Qazi is a senior counterterrorism expert and the first American Muslim woman to join the Counterterrorism Center. She offers a unique perspective on what drives girls and women to violent extremism. Invisible Martyrs is an honest, eye-opening story of female radicalization and Qazi's personal journey into Islam through her counterterrorism work.
"This is an extraordinary book, written by an extraordinary woman. Qazi is a master storyteller, capturing the emotion as well as the subtleties of what she wants to communicate. And as the first Islamic member of the U.S. Counterterrorism Center, there is a lot that she wants to tell readers about."
-Anna Jedrziewski, Retailing Insight
The first Muslim woman to work for the U.S. government's Counterterrorism Center, Qazi found herself fascinated, even obsessed, by the phenomena of female extremists. Why, she wondered, would a girl from Denver join ISIS, a radical movement known for its mistreatment of women? Why would a teenage Iraqi girl strap on a suicide bomb and detonate it?
From Kashmir to Iraq to Afghanistan to Colorado to London she discovered women of different backgrounds, who all had their own reason for joining these movements. Some were confused, others taken advantage of, and some were just as radical and dedicated as their male counterparts. But in each case, Qazi found their choices were driven by a complex interaction of culture, context, and capability that was unique to each woman.

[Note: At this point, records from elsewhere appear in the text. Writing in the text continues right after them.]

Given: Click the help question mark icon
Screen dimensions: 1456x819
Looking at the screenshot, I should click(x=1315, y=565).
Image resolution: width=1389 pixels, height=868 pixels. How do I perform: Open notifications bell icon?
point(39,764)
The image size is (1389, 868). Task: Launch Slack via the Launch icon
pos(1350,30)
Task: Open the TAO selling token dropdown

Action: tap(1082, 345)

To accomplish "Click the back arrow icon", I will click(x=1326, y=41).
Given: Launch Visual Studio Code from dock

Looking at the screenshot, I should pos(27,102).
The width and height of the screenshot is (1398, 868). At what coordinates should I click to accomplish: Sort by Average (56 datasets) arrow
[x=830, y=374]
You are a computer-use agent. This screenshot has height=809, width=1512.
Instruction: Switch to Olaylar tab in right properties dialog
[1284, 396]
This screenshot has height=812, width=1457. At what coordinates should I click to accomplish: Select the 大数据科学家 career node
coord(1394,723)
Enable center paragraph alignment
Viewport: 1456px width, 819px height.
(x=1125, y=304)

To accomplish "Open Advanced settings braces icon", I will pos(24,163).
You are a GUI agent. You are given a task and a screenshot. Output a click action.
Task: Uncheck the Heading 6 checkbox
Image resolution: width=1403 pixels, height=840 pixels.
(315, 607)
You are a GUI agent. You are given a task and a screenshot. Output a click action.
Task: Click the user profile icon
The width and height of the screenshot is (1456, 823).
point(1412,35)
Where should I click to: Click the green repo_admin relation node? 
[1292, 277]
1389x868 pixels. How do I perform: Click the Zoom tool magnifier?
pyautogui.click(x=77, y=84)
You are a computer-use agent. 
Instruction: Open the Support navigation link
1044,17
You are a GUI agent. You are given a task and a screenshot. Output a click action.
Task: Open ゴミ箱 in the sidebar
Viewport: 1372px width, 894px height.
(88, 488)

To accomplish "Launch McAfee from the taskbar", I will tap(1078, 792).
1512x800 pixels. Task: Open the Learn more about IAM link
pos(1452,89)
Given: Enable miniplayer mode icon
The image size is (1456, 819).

This book reframes their stories so readers can see these girls and women as they truly are: females exploited by men. Through hearing their voices and sharing their journeys Qazi gained powerful insights not only into what motivated these women but also into the most effective ways to combat terrorism--and about herself as well. "Through them," Qazi writes, "I discovered intervention strategies that are slowly helping women hold on to faith as they struggle with versions of orthodox Islam polluted by extremist interpretations. And in the process, I discovered a gentle Islam and more about myself as a woman of faith."